In Memory

Laurel Woodcock: Woodcock, who died last month at 56, was a fixture on the Toronto art scene for years, known for her wryly ambiguous and ultimately incisive works, most often using text, that left just enough space for the viewer to get lost in their own reading of a piece that could go in several directions at once.

Woodcock, a professor at the University of Guelph, set a hook — “on a clear day,” laser-cut into blue steel and borrowed from popular music, feels naggingly familiar and weirdly alien all at once — and left you to wriggle in the satisfying confusion that could result. Language — its power, its ambiguities and its frustrations — were her turf and she mined it with a gentle wit.

It’s hard to choose just one work — a little neon cloud, cartoon-like, floating on a gallery wall, its ambitions made futile by being tethered to the ground by its cord; bright-orange quotation marks, floating in space, calling into question all around them — but, for me, I suppose it would be Skyline. Written in friendly cursive, in cool neon-blue, it was at once word, hope, ambition and thing: a tight light encapsulation for dreaming, unrequited and not.

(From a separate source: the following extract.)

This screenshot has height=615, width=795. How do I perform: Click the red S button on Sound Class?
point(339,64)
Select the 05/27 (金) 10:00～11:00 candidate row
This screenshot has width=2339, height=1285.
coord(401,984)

  • A memorial celebration for Laurel Woodcock will be held at the Gladstone Hotel Ballroom, 1214 Queen St. W. on Sunday, Feb. 5 at 6:30 p.m.

Ongoing

Chloe Wise, horrible sound as well: Wise, a 26-year old dynamo — from here, she’s now based in New York, to increasing acclaim — embraces the gleefully abject, infusing her hectic exhibitions — a display of painting, drawing, sculpture, video and installation — with objects made from the apparently edible. One recent work, a six-pointed Jewish icon made entirely from charred bacon, was called Star of Larry David: Very Badly Burnt; another, Louis Vuitton Baguette, was a tiny handbag, complete with gold chain, made from a chunk of bread.

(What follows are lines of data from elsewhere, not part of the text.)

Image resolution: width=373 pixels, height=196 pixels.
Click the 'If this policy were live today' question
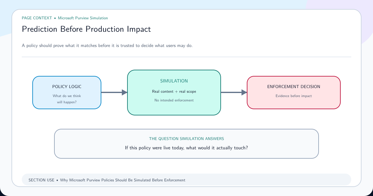tap(187, 148)
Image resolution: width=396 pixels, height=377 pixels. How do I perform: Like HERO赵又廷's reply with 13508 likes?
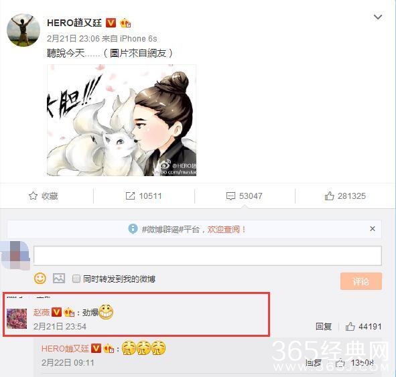340,363
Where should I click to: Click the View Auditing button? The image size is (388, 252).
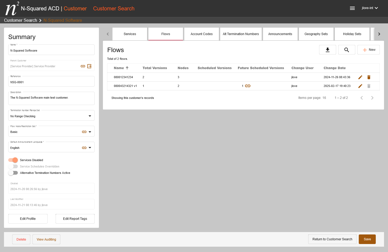click(x=46, y=239)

Her new show here continues and extends the motif, as raw-wood pergolas serve as ersatz backdrop for her menu of off-the-rack Italian favourites — a lasagna left oozing on a two-by-four, spaghetti and meatballs cradled in an arch of wood. The not-so-subtle suggestion, of excess, commodity and cliché — easily packaged and exportable “Italian” food has stood in for the real thing for decades — makes her point clear: Authenticity is less elusive in the big, bad world of consumer culture as it is non-existent.

  • At Division Gallery, 45 Ernest Ave., until March 4.

Georgia Dickie, How Many Antennae: The clever, intuitive, wildly charming kit-bashing practice of Toronto-based Georgia Dickie has made her something of a fan favourite over the span of her young career and her new show reminds you why.

Dickie’s work bridges the grand gesture with the eccentric detail with seamless aplomb. A large structure cobbled together of found wood, metal and plaster spans the gallery with a helter-skelter, seductive roughness. But look closely and you’ll see the oddest things: a tiny dollhouse staircase, a mysterious photo of a backyard sculpture garden, the brass casing of a shotgun shell.

Scaling both up and down, Dickie tunes the viewer in to the creative reuse of all kinds of things, and reminds you that things are not what they seem and that objects, like people, live many lives — plenty of which we’ll never know.

  • At Cooper Cole, 1134 Dupont St., until March 11.